President Obama makes a rare visit to the Pentagon. January 5, 2012
The president and some Republicans are at odds Friday over a new plan to slash nearly a half trillion dollars from the defense budget.
Republicans have characterized the plan, which would see the military take on more concentrated missions more in line with the one that killed Osama bin Laden than the gigantic wars of the past decade, as "leading from behind."
Rep. Buck McKeon, GOP chairman of the House Armed Services Committee, told CNN that "the president has packaged our retreat from the world in the guise of a new strategy to mask his divestment of our military and national defense.

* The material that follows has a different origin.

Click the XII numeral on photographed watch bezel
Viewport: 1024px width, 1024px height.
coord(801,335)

"This strategy ensures American decline in exchange for more failed domestic programs."
President Obama unveiled the plan Thursday in a rare appearance in the Pentagon briefing room. The overhaul is designed to contend with hundreds of billions of dollars in budget cuts and refocus the United States' national security priorities after a decade dominated by the post.-Sept. 11 wars in Afghanistan and Iraq.

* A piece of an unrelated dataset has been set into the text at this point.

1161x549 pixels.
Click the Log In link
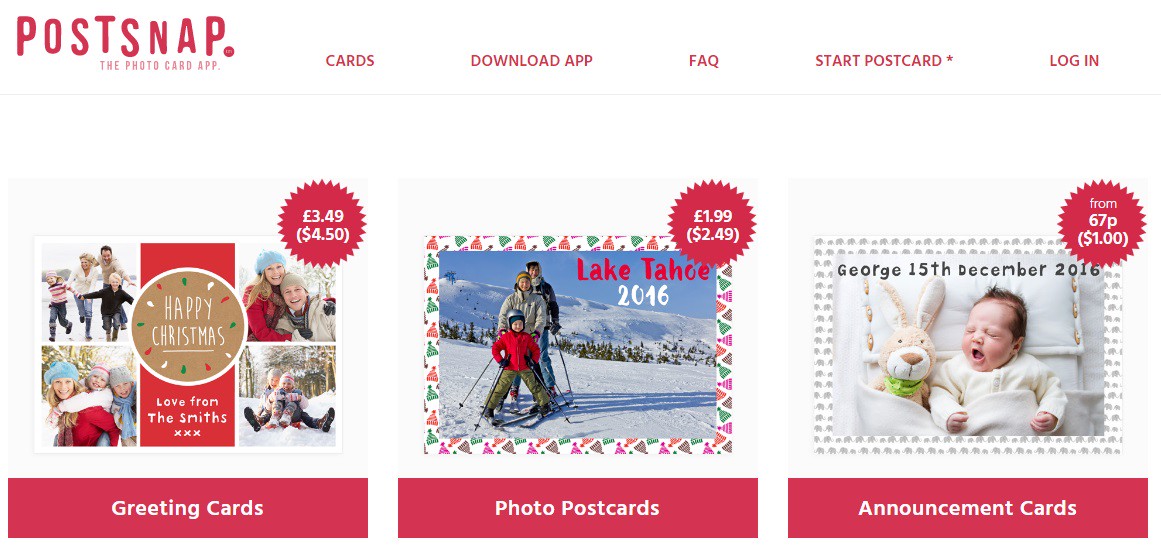point(1074,61)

Obama says the military will be leaner but promises the world that the U.S. will maintain its "military superiority" with fighting forces ready for any threat.
The president says the strategy review centered on the military the country needs after the "long wars of the last decade are over."
The Obama administration is also shifting its focus somewhat to Asian security risks--namely China and a North Korea in flux after the death of long-time leader Kim Jong-il. The administration is not anticipating conflict in the region, but is attempting to play catch-up on strategy in the area after a decade of being bogged down in Afghanistan and Iraq.
"This region is growing in importance to the future of the United States economy and our national security," Defense Secretary Leon Panetta said. "This means, for instance, improving capabilities that maintain our military's technological edge and freedom of action."
At the same press conference, Panetta said future budgets will mean smaller U.S. armed forces and some greater risk. But he said at this point in history, in a changing world, the Pentagon would have been forced to make a strategy shift anyway. He says the money crisis merely forced the government to face the shift that's taking place now.
It wasn't clear what the impact would be on Colorado, home to about 27,000 soldiers at Fort Carson outside Colorado Springs.
Republican Rep. Mike Coffman faulted Obama for not offering more specifics. Coffman also said Obama should ask Europe and South Korea to take on more of the cost of their own defense.